─── DATA FOR THE TASK

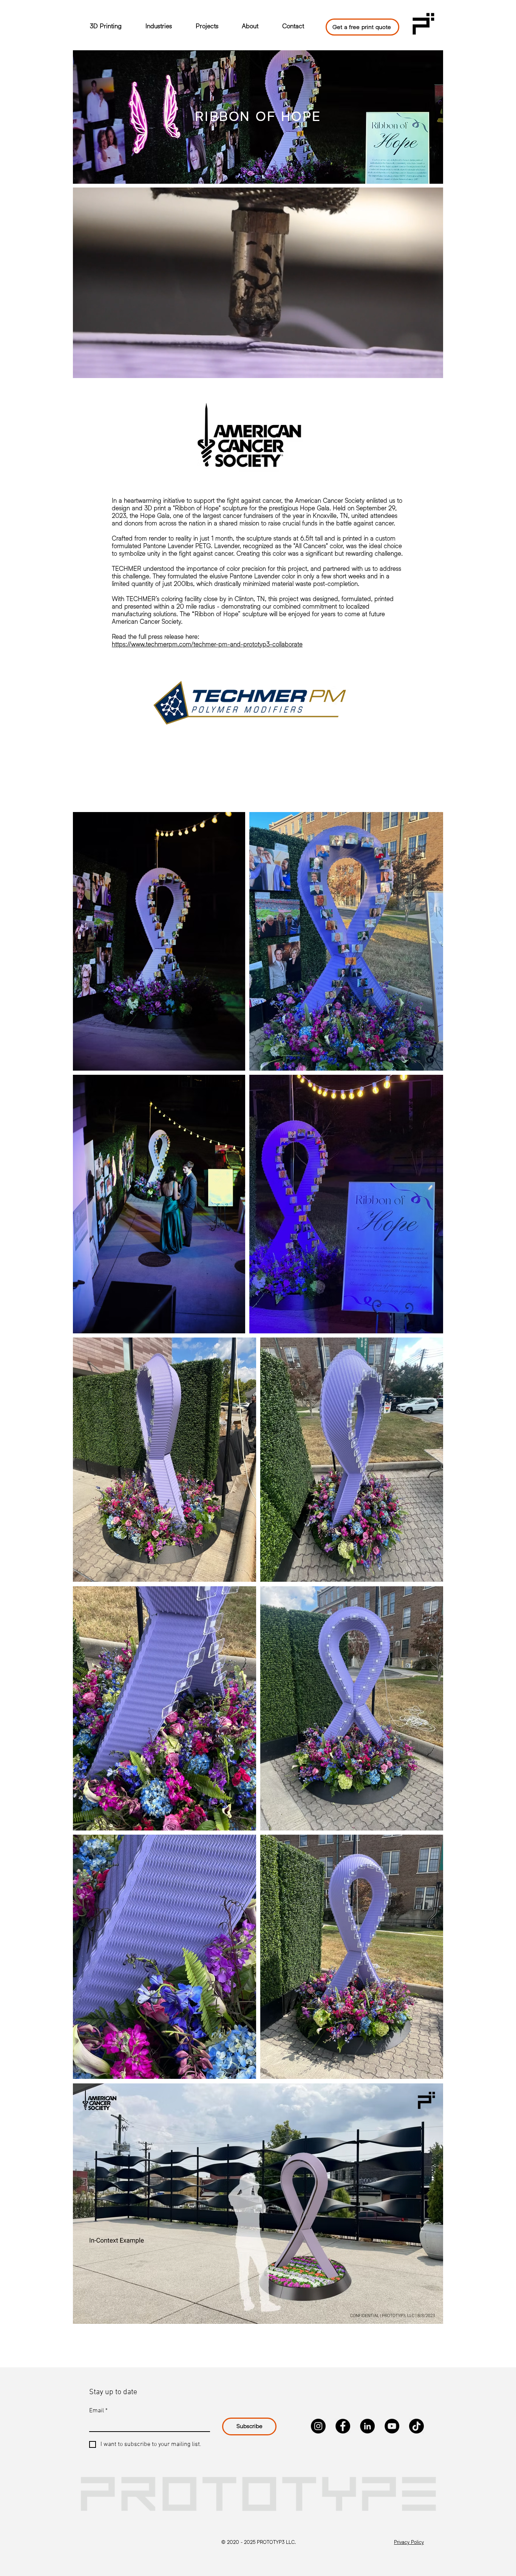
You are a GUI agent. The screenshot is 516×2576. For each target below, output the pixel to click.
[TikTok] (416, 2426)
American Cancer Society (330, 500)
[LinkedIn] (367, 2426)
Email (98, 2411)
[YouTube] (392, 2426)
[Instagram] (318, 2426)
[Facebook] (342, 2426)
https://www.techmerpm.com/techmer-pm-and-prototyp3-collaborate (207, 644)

──────

→ AIM OF THE TASK
From the line holding "[TikTok] (416, 2426)" down to the last line of the records above, restate each line exactly as written.

→ SOLUTION
[TikTok] (416, 2426)
American Cancer Society (330, 500)
[LinkedIn] (367, 2426)
Email (98, 2411)
[YouTube] (392, 2426)
[Instagram] (318, 2426)
[Facebook] (342, 2426)
https://www.techmerpm.com/techmer-pm-and-prototyp3-collaborate (207, 644)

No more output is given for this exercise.